The report, published on 17 March, has not only called into question the safety analysis document but also the manner in which the Federal Aviation Administration (FAA), the aviation watchdog in the US, had granted approval for the MCAS (Manoeuvring Characteristics Augmentation System) software on the Boeing 737 MAX jets. 

According to The Seattle Times, the FAA had delegated a part of the safety assessment of the 737 MAX to Boeing itself, and had then worked to “speedily approve the resulting analysis”. Boeing, as a result, had itself conducted the safety analysis of MCAS and submitted the document to FAA for approval.  

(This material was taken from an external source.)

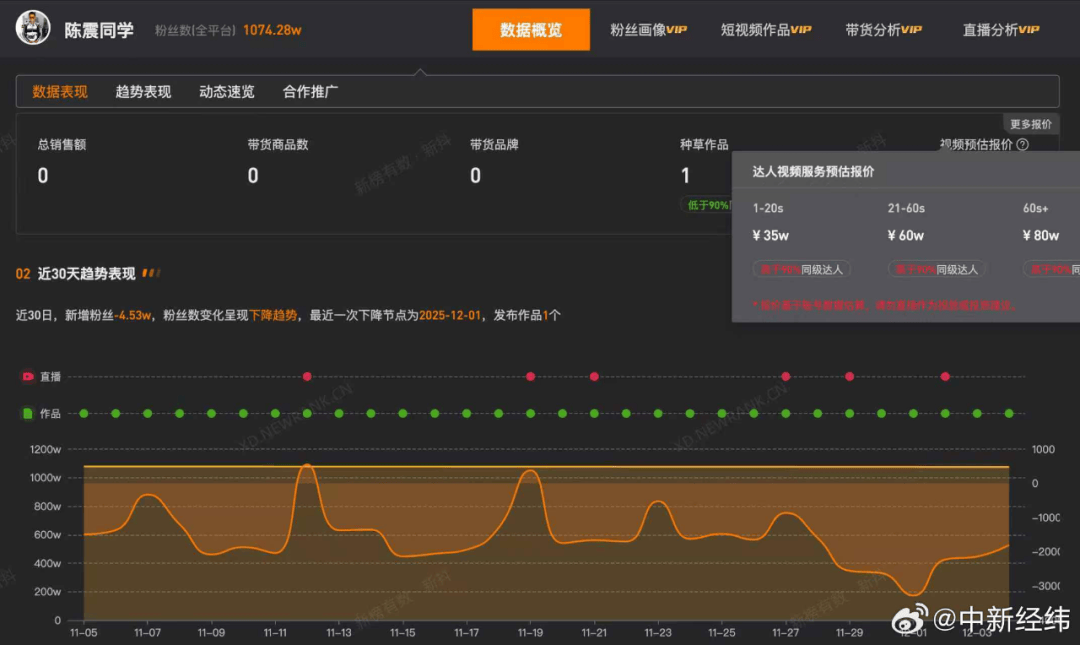Open the 粉丝画像 VIP tab
Viewport: 1080px width, 645px height.
point(648,30)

The MCAS is a flight control software that Boeing introduced in its 737 MAX as the jet’s larger engines had been been placed farther forward on the wing, changing the plane’s aerodynamics. 

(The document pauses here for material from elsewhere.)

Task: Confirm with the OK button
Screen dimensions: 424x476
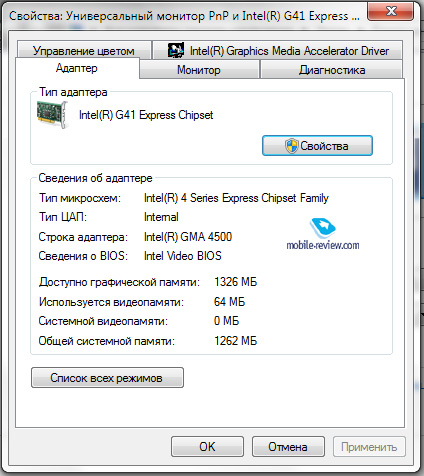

It is under scrutiny as two crashes in the past five months, involving the 737 MAX, are suspected to have been caused by malfunctioning MCAS’s.  

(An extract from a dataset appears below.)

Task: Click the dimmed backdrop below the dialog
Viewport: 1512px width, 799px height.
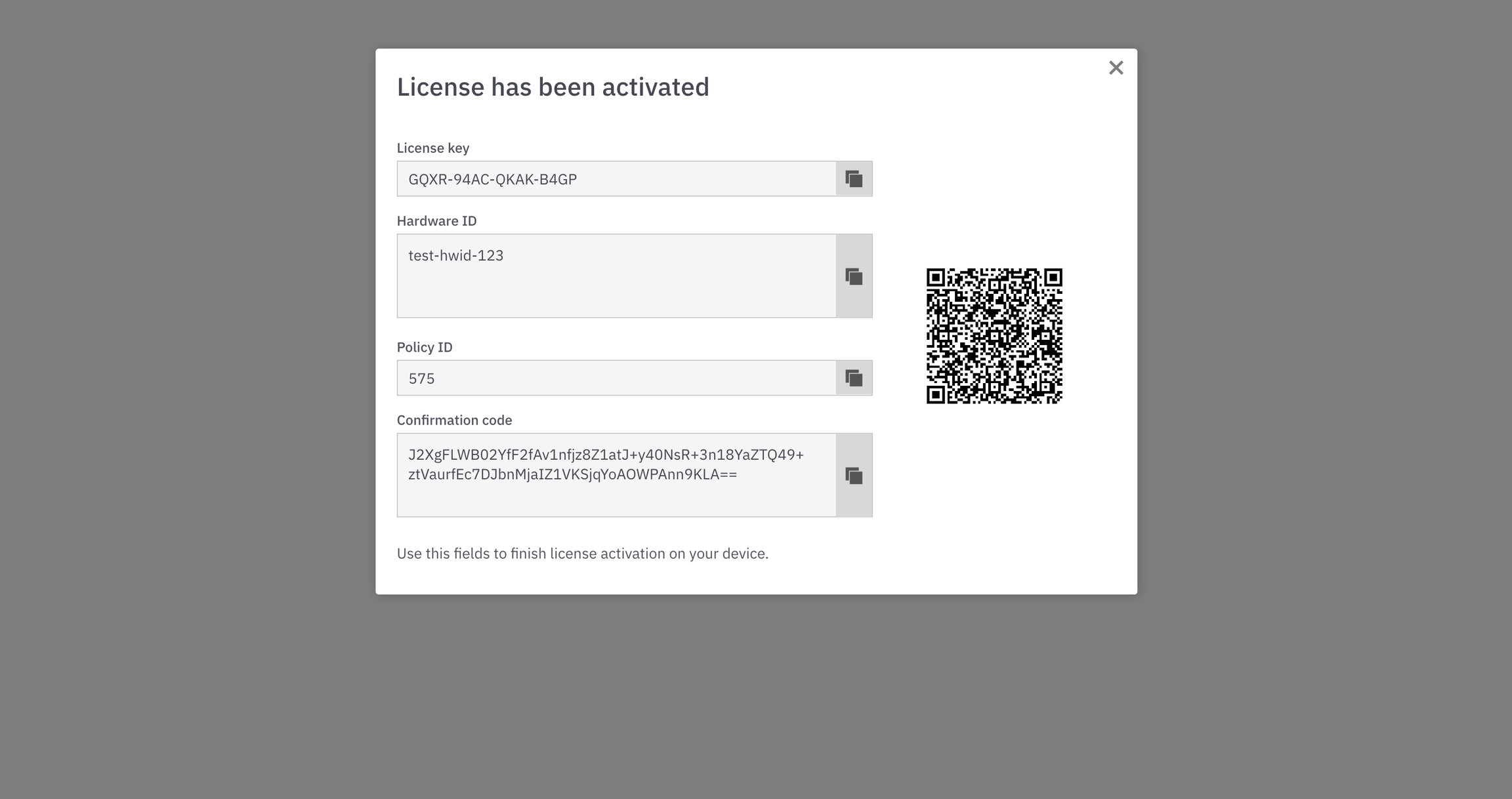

The latest crash was that of Ethiopian Airlines 302, which went down on 10 March, killing all 157 people onboard. In October, an Indonesian Lion Air 737 MAX 8 crashed, killing all 189 people onboard.    

Since the Ethiopian Airlines crash, aviation authorities across the world have grounded the Boeing 737 MAX.

Also read: Black Box shows similarities in Lion Air, Ethiopian Boeing 737 Max crashes

Paper had sought Boeing, FAA response before Ethiopian crash 

The report, by the paper’s aerospace reporter Dominic Gates, says that it had contacted both the FAA and Boeing over the safety analysis report, even before the Ethiopian Airlines crash. 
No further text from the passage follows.